Japan’s strictly defensive military doctrine has driven a requirement for smaller ASMs to arm ships, aircraft and ground batteries. Japan has designed and produced two generations of anti-ship missiles fitting this profile, but the third generation will likely be a radical departure from past designs.
XASM-3 is an anti-ship missile currently under joint development by the Government of Japan’s Technical Research and Development Institute and Mitsubishi Heavy Industries (MHI).
XASM-3 is a supersonic missile, a solid-fueled rocket with integrated ramjet operating at speeds of up to Mach 5. The missile is designed to be stealthy. Like Brahmos, XASM-3 will use speed to limit the enemy’s reaction and engagement time. Using the same engagement parameters as Brahmos, XASM-3 will allow defenders only a 15 second reaction time.
XASM-3 has both active and passive integrated seekers. The missile weighs 1,900 pounds, with warhead size currently unknown. It is expected to have a range of 120+ miles.
5. Naval Strike Missile
A new anti-ship missile designed by Norway’s Kongsberg, the Naval Strike Missile is touted by the company as the world’s first “5th generation anti-ship missile.”

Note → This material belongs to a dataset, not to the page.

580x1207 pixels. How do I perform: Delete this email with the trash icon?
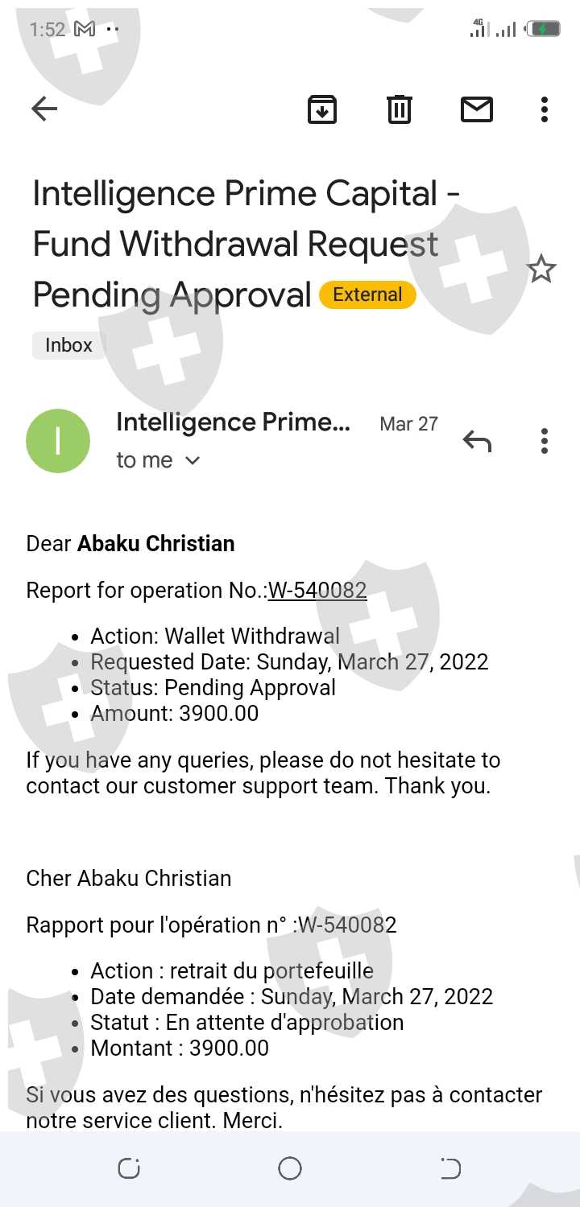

NSM utilizes a rocket booster for the initial launch, after which it transits to a turbofan engine. The missile is a sea-skimmer, appearing to travel less than 10 meters above the wavetops in videos. Speed is unreported but likely high subsonic.
Kongsberg touts the missile as “fully passive,” meaning it does not use active sensors to track targets. NSM does not emit infrared or radar waves that could be detected by enemy ships. Weighing in at 410 kilograms, NSM is smaller than other missiles on this list. The missile has a range of 185 kilometers and carries a 125 kilogram warhead.
NSM is currently in service with the Norwegian Navy’s Skjold-class missile boats and Fritjof Nansen-class destroyers. NSM is also operated by the Polish Army as coastal artillery.